DIRECTIONS:
Copy out each line featuring the string "Horizonte" from the entries beneath.

Dataset entries:

=== Section Start ===

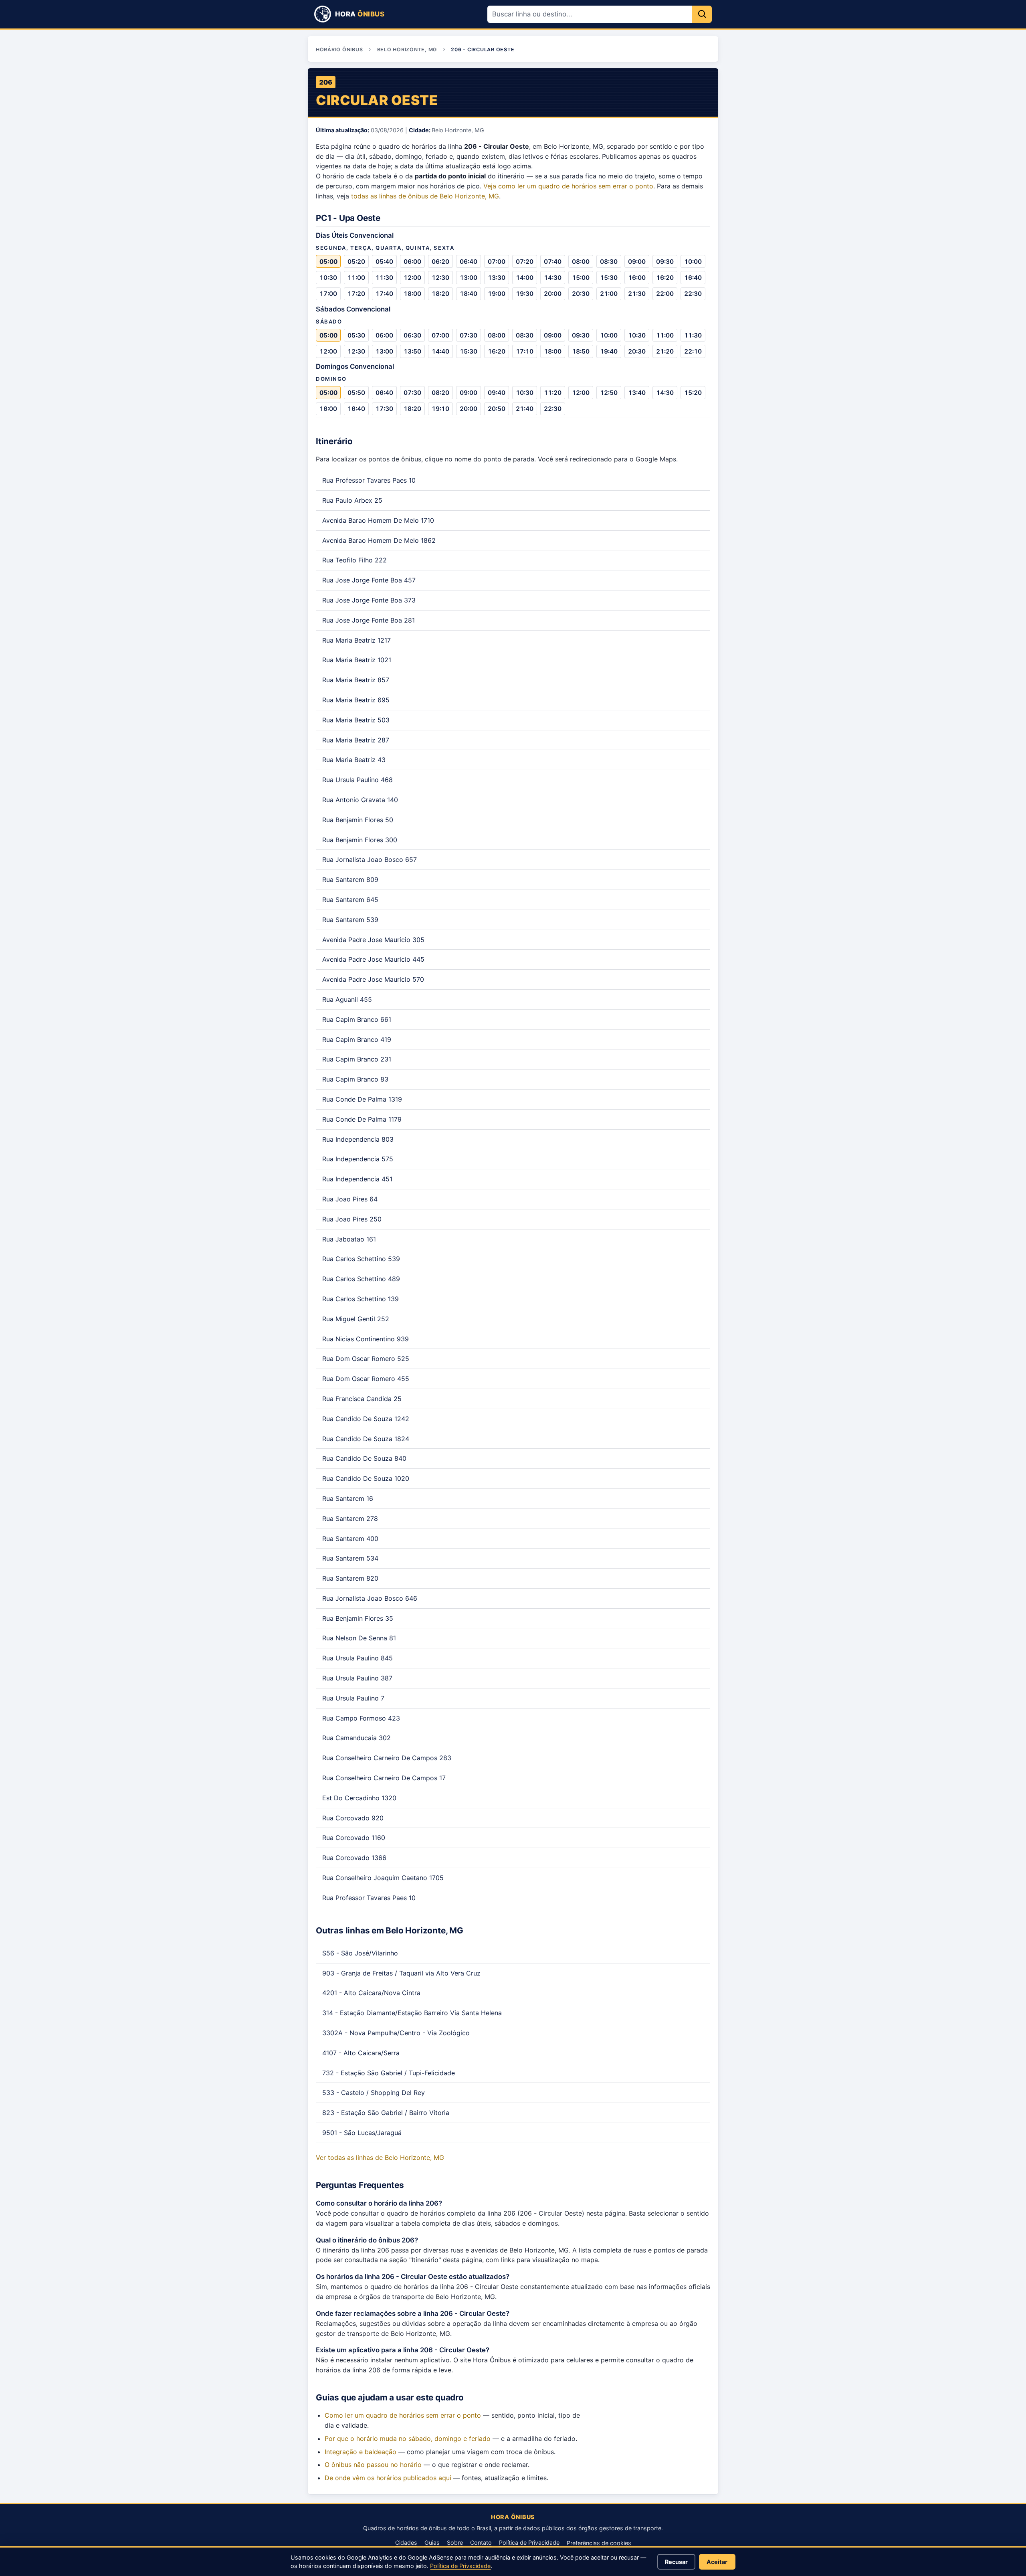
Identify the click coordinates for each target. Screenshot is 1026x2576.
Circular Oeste (377, 100)
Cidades (406, 2542)
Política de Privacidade (529, 2542)
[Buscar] (702, 14)
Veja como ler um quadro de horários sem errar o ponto (568, 186)
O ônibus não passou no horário (373, 2465)
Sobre (455, 2542)
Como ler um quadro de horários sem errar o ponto (403, 2415)
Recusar (676, 2561)
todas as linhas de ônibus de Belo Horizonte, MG (425, 196)
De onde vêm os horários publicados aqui (388, 2478)
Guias (432, 2542)
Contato (481, 2542)
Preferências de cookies (599, 2543)
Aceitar (717, 2561)
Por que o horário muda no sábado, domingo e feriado (408, 2438)
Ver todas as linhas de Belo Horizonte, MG (380, 2157)
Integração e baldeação (360, 2452)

=== Section End ===

TASK RESULT:
todas as linhas de ônibus de Belo Horizonte, MG (425, 196)
Ver todas as linhas de Belo Horizonte, MG (380, 2157)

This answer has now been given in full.